This thesis revisits the debates concerning the unspeakable and explores the problematic relation between fiction and testimony in Holocaust Literature. The literary analysis of the works written by Elie Wiesel, La nuit and Le crépuscule, au loin, and by Imre Kertész, Être sans destin and Le chercheur de traces, brings to light a renewed definition of literary testimony and of bearing witness which includes factual and fictional elements. Furthermore, the main purpose of this thesis is to demonstrate that the horrific experiences of the Holocaust can in fact be effectively transmitted and brought to life through literature, contrary to common notion of the unspeakable. These writers do not speak of the Holocaust in the most transparent and direct way, rather different narrative strategies to represent the Holocaust are put to use. The narrative works of Wiesel and Kertész reveal a hesitation and an uncertainty that illustrates the presence of doubt related to the perceived reality of the Holocaust.
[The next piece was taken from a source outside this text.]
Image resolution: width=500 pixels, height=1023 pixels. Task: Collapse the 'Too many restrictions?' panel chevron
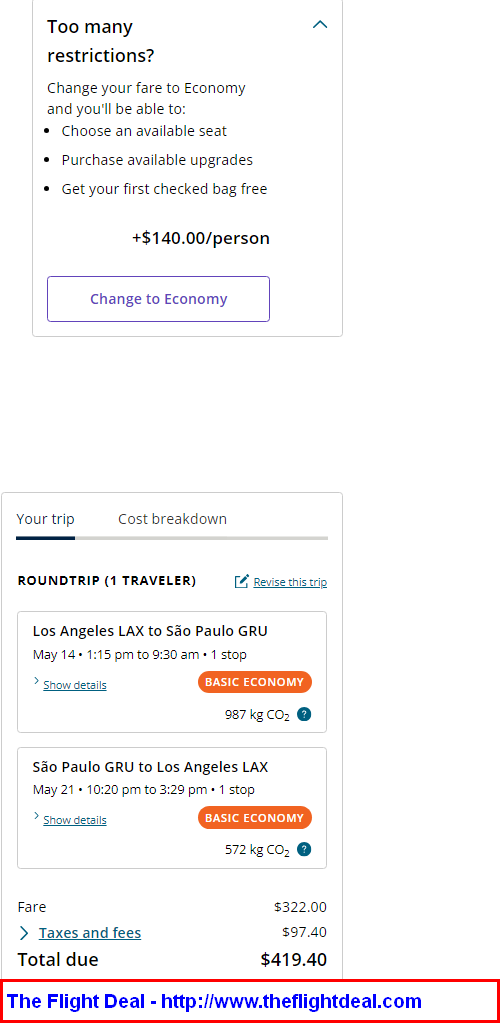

The objective of this study is to explore the different ways in which the rapport between testimony and truth are weakened and to provide specific examples to demonstrate the distance of testimony from truth. Doubt is seen as the most prominent example in revealing how the obligation of truth in testimony is fading. This analysis of doubt will illustrate how these narratives are much less testimonies of the lived reality rather testimonies expressing doubt of the perceived reality.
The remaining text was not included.